全国ではしかの感染が広がっています。わが国は、国内土着のウイルスによる感染がない排除状態でしたが、今年の患者数は既に160人を超えています。旅行者が海外から持ち込んだ輸入感染を防げず、ワクチンの定期接種が1回だった30代を中心に感染が拡大しました。欧米では1980年代から2回接種を導入していますが、日本の実現は2006年までずれ込み、ワクチン行政の停滞が今も尾を引いています。国立感染症研究所によれば、今年は5月30日時点で既に164人に達しています。



はしかは、自然感染すれば十分な免疫ができ、再度罹患することはありません。自然感染が減る中で、はしかを防ぐにはワクチン接種が前提となります。日本では1978年に1回の定期接種が始まりましたが、1回では免疫が十分にできない人がおり、時間が経つと免疫がなくなることもあります。2回接種導入の遅れについては、1回でも患者数をある程度減らせていたため、国はワクチン対策の強化による予防効果を重視してこなかった点にあります。

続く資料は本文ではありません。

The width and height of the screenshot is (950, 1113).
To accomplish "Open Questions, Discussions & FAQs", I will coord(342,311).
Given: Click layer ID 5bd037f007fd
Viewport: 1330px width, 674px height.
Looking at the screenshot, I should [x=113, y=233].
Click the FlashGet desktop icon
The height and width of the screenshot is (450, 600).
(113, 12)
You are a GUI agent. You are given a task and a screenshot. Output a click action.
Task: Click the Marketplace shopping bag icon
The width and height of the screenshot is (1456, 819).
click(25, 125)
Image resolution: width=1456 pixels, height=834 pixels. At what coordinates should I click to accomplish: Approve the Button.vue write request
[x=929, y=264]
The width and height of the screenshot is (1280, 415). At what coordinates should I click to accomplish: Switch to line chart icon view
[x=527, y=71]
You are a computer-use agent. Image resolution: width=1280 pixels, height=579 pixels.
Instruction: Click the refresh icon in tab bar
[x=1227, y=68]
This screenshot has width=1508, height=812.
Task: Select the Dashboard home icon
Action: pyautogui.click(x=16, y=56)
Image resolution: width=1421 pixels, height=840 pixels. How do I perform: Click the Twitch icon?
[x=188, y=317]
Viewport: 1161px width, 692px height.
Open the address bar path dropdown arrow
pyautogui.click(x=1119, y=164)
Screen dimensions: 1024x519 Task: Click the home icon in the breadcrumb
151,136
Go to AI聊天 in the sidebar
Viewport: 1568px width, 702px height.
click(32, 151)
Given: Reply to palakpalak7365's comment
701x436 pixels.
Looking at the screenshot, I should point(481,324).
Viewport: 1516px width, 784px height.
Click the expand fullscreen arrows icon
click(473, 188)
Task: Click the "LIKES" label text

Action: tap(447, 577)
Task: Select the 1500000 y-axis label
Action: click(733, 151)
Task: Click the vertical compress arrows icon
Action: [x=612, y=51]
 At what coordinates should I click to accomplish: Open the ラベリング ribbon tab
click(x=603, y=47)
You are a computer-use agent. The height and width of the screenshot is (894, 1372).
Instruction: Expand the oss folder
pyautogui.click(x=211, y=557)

はしか・風疹・おたふくかぜの3種混合ワクチン(MMRワクチン)接種の副作用を巡る訴訟で、国が敗訴したのを機に、1994年に予防接種法を改正しました。強制力があった予防接種が努力義務に格下げになりました。2005年にWHOの方針により、2006年から2回接種を開始しました。2回接種など対策の効果は大きく、日本はWHOからはしか排除の認定を受けましたが、今年のような感染拡大が続けば、認定取り消しの可能性もあります。
ワクチン行政の及び腰は尾を引いています。副作用で任意接種となったおたふくかぜワクチンも同様です。接種率が低迷し、子どもなどが感染し、重症化して2015~2016年に少なくとも359人が難聴になっています。副作用頻度は低いというデータが出ても行政の動きは鈍いままです。子宮頸がんワクチンの定期接種も厚生労働省による積極勧奨が中止されたままです。海外ではワクチン接種により子宮頸がんの罹患率が減少しているといったデータは数多く蓄積されるようになってきています。ワクチンの定期接種がされなかったことによって生ずる不利益に対して、誰が責任を取るのでしょうか。